* Exercise details *
Supply the number of lines in the data below that hold "resolution", and let that number be the whole answer.

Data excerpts
-*-

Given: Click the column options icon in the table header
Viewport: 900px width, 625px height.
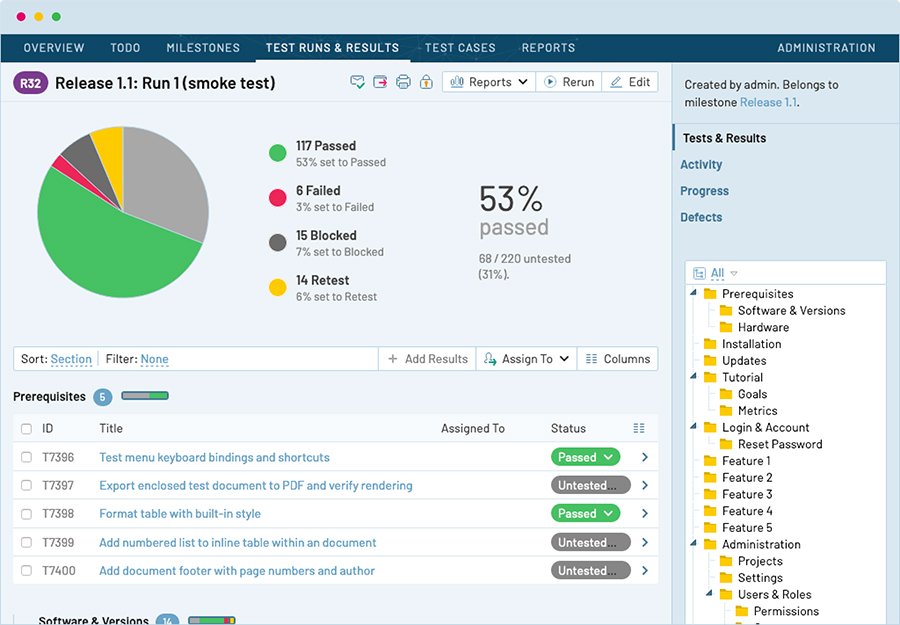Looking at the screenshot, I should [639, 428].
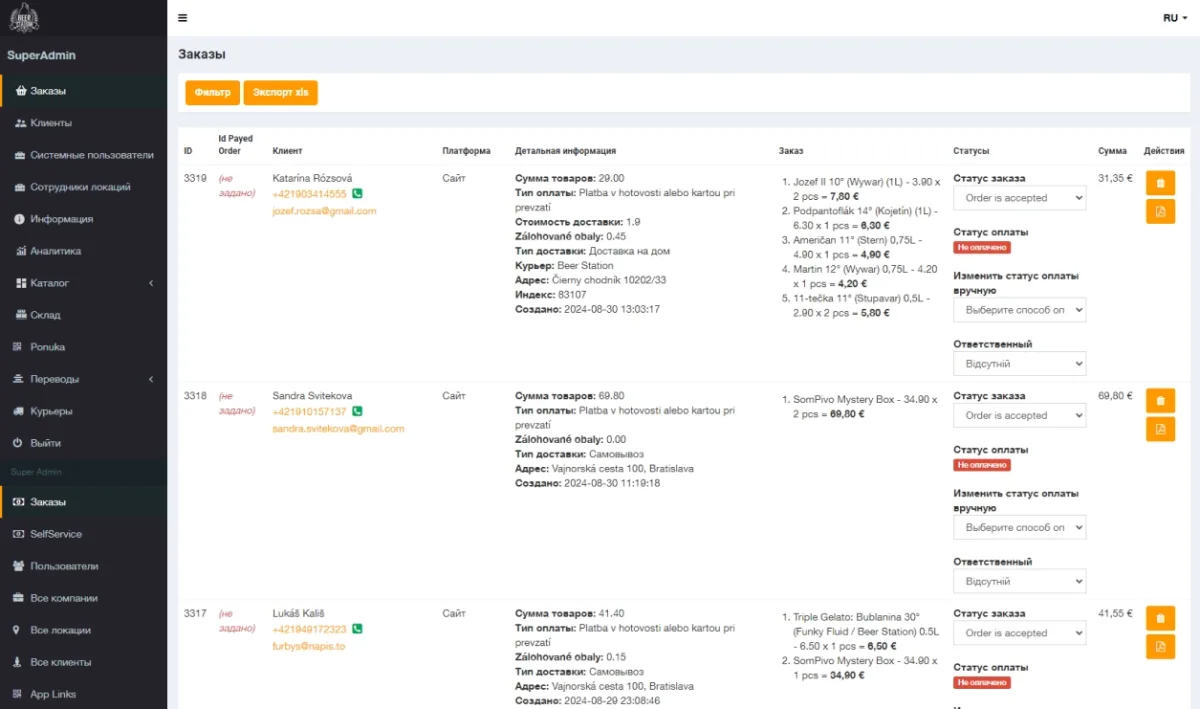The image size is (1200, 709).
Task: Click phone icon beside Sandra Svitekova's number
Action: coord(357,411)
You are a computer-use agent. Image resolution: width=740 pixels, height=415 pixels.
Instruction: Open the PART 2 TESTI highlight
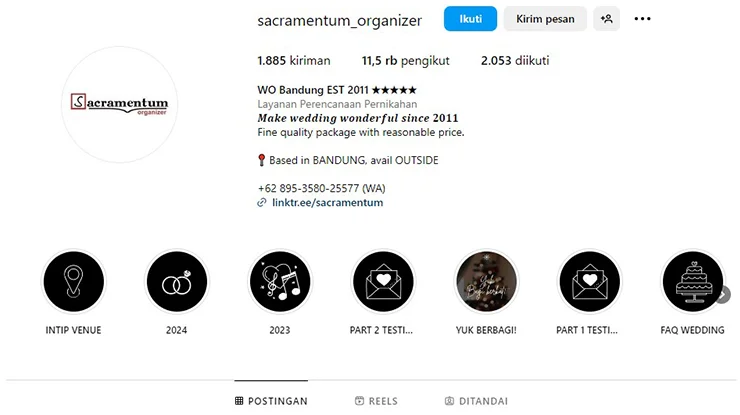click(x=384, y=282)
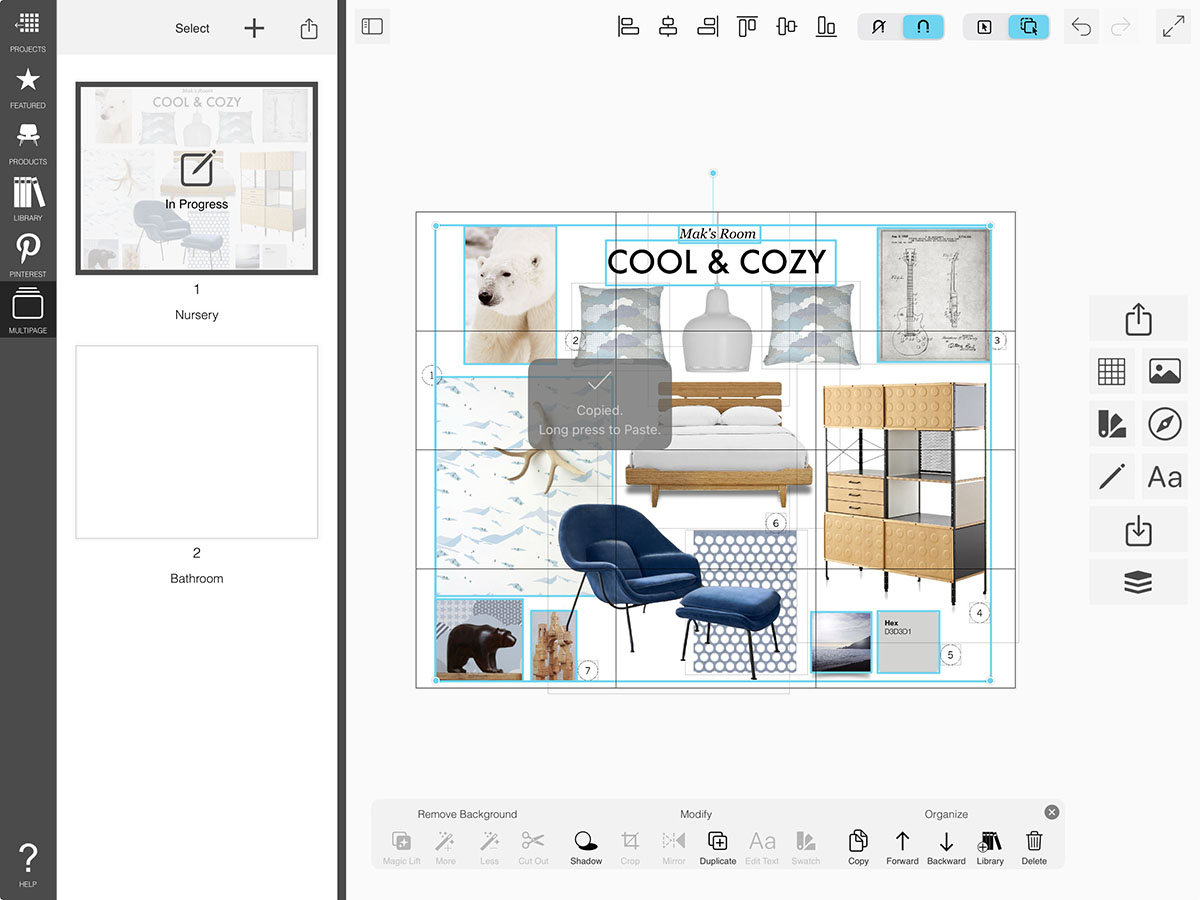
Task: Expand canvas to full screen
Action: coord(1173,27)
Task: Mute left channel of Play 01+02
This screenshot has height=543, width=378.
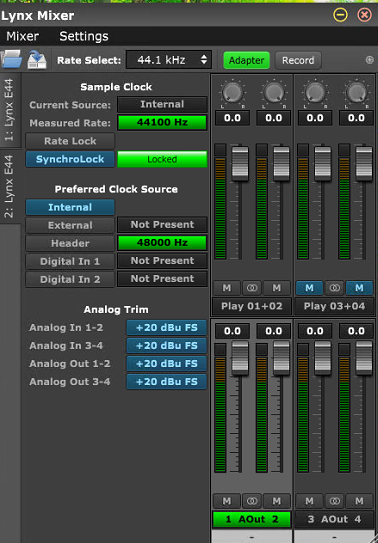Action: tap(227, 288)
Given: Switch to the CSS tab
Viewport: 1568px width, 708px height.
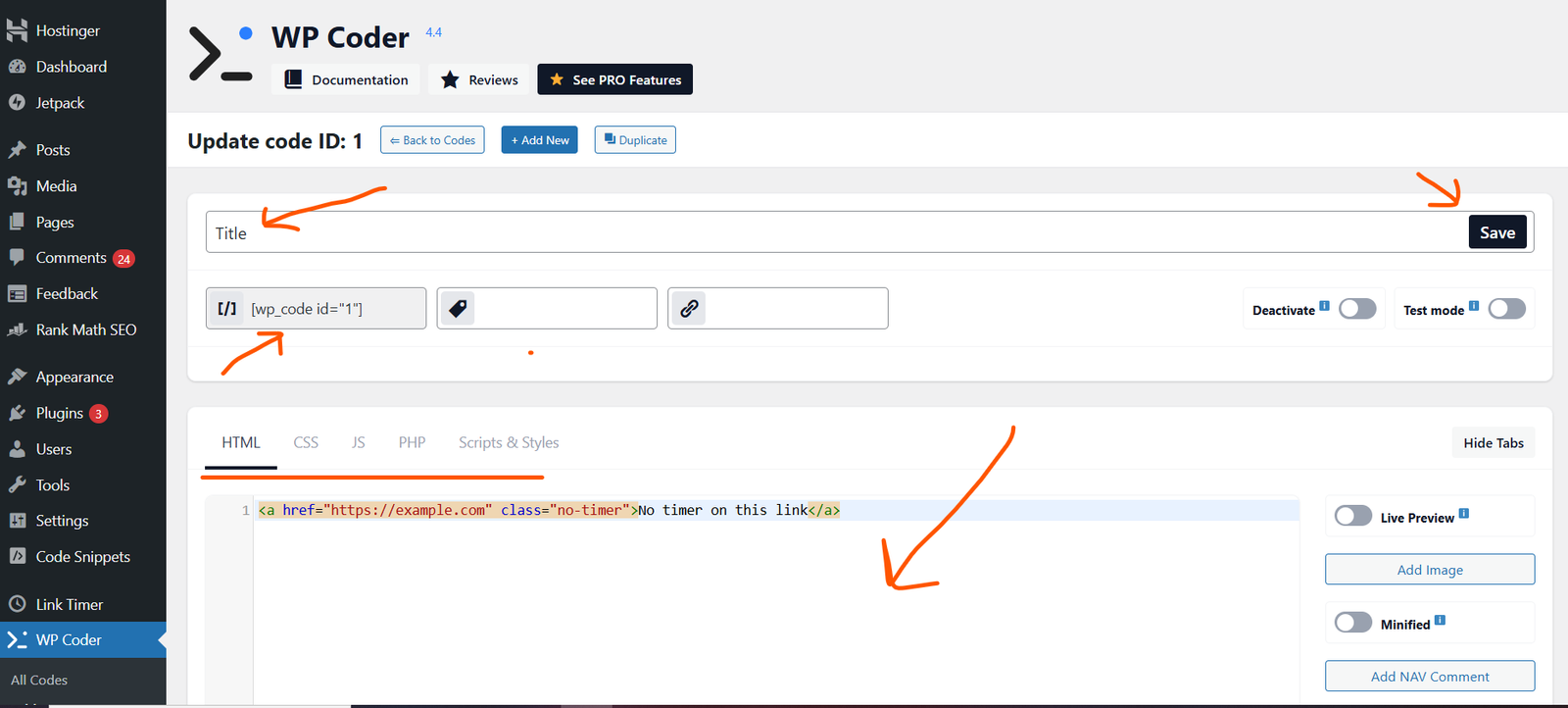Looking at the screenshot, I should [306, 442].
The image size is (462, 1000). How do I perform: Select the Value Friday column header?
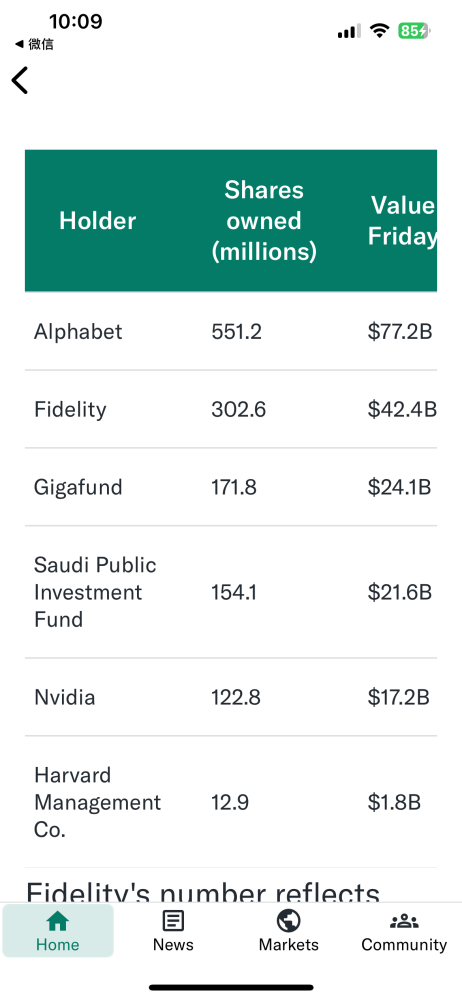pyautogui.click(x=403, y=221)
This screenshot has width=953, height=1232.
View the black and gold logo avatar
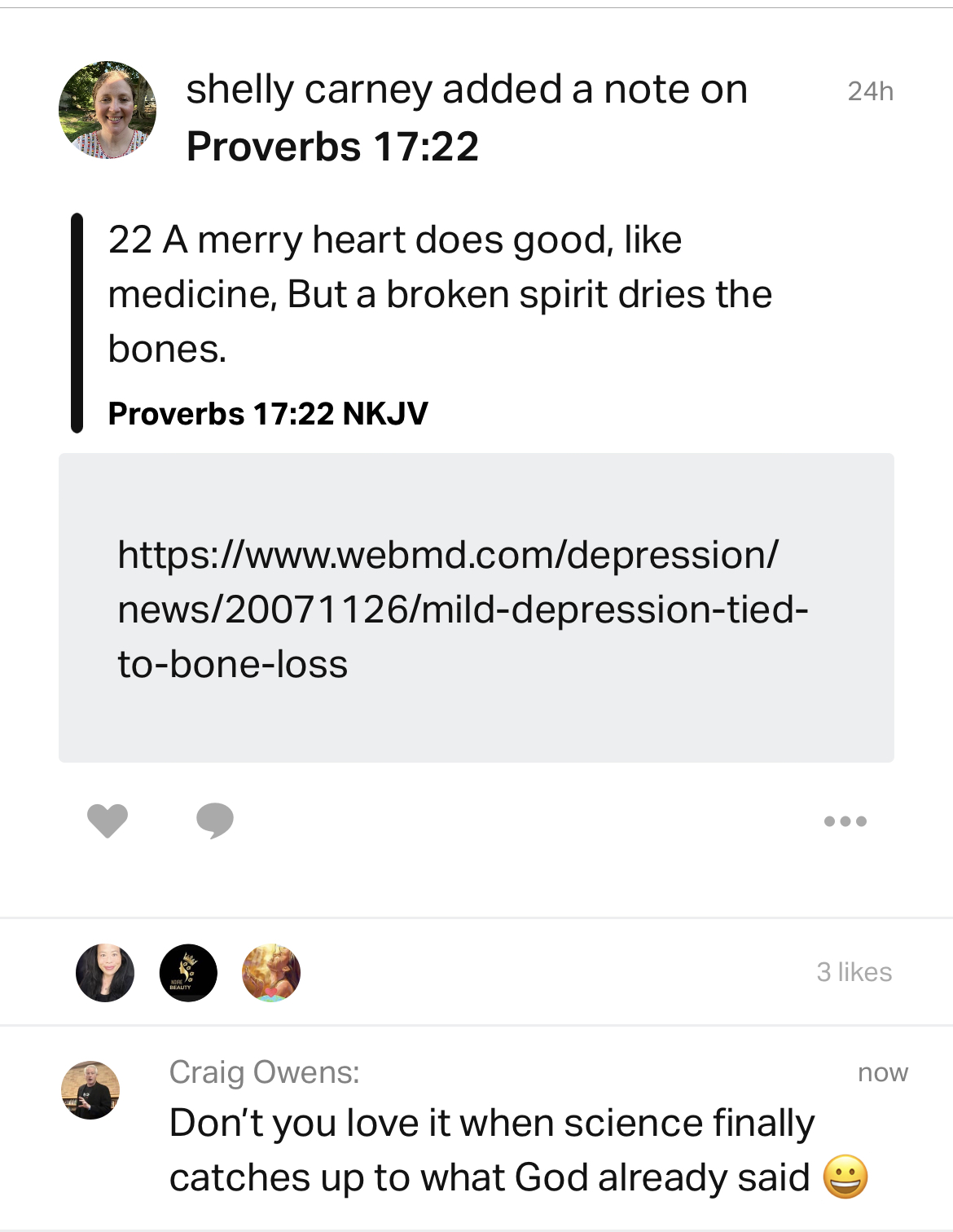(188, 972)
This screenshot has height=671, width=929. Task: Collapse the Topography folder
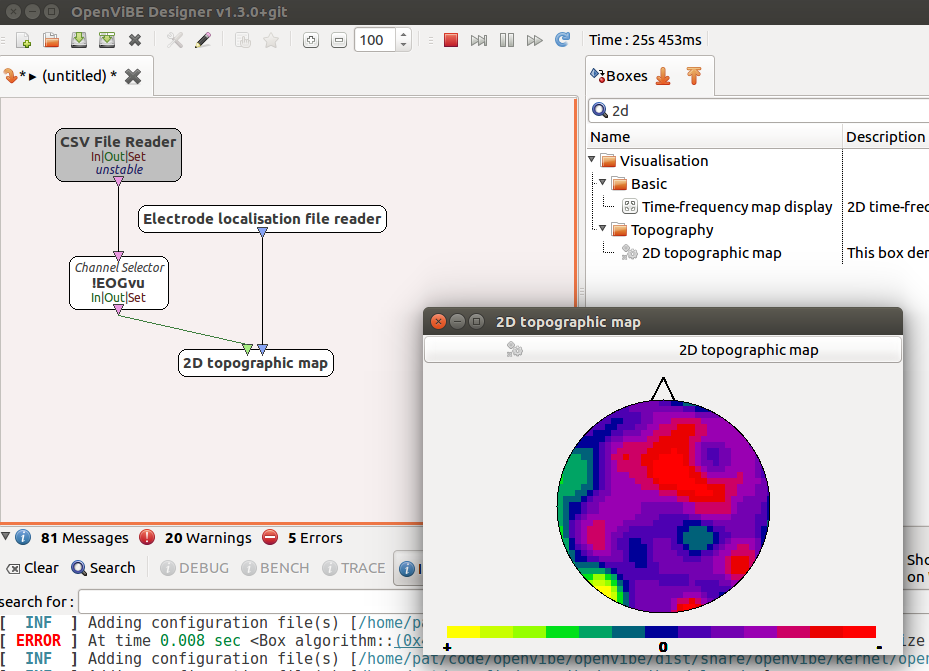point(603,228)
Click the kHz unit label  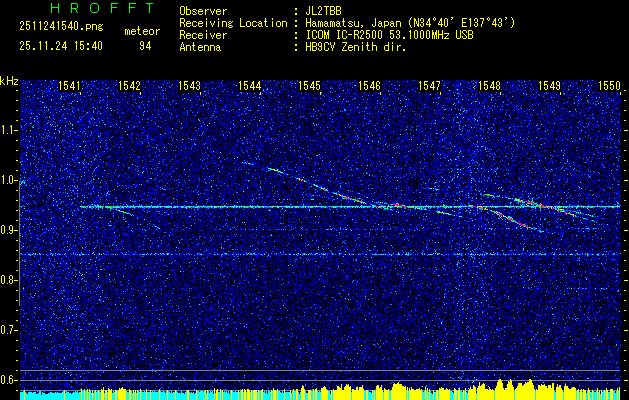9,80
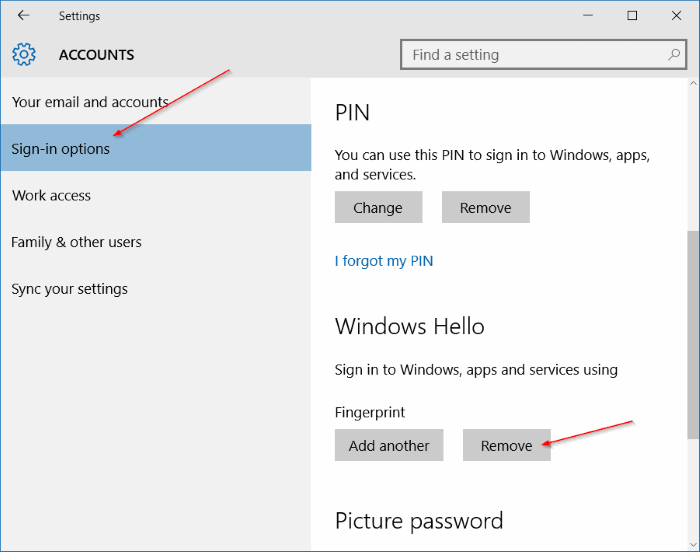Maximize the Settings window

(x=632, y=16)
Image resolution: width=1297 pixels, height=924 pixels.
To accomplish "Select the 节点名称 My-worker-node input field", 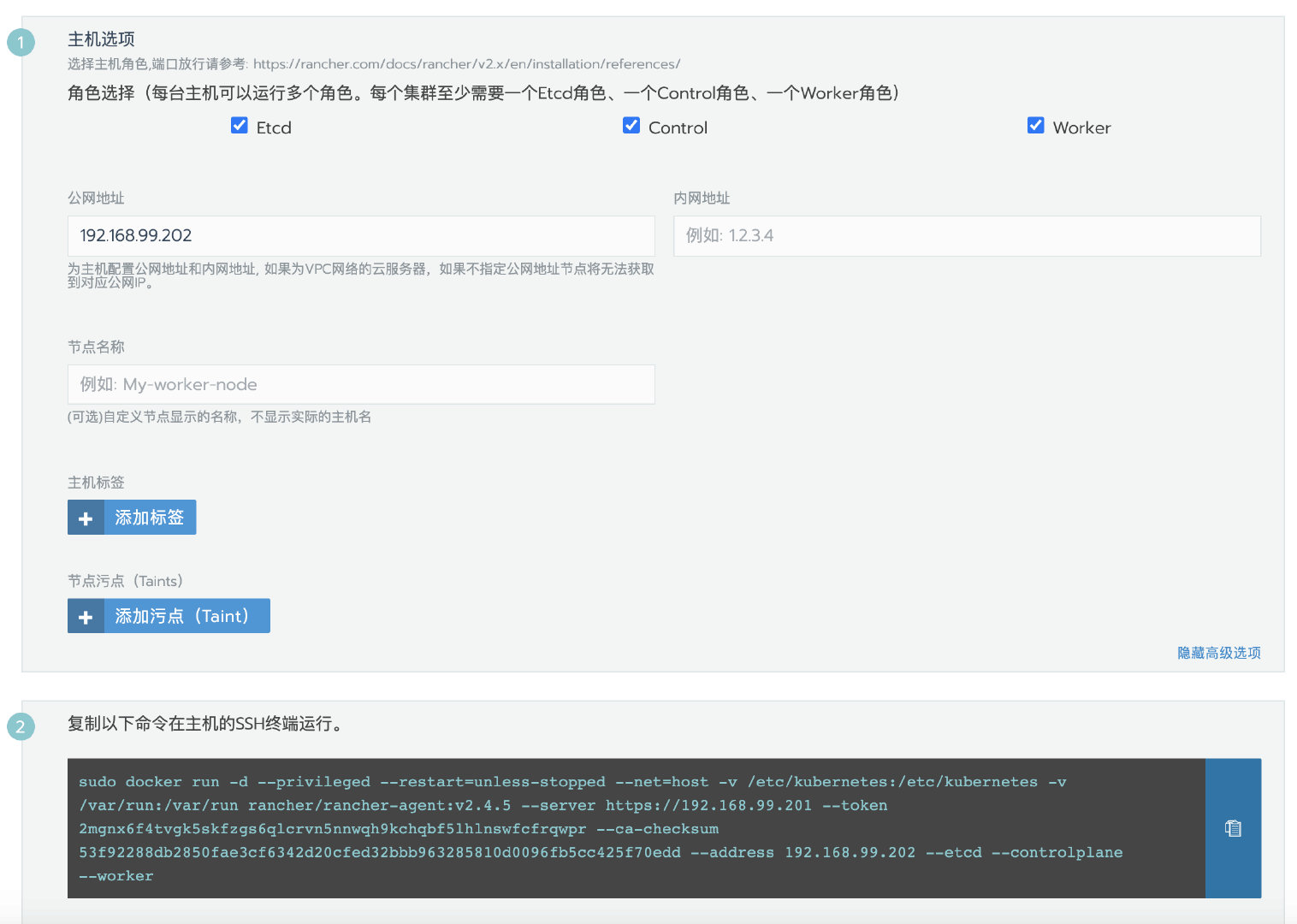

-*-

* Response box *
2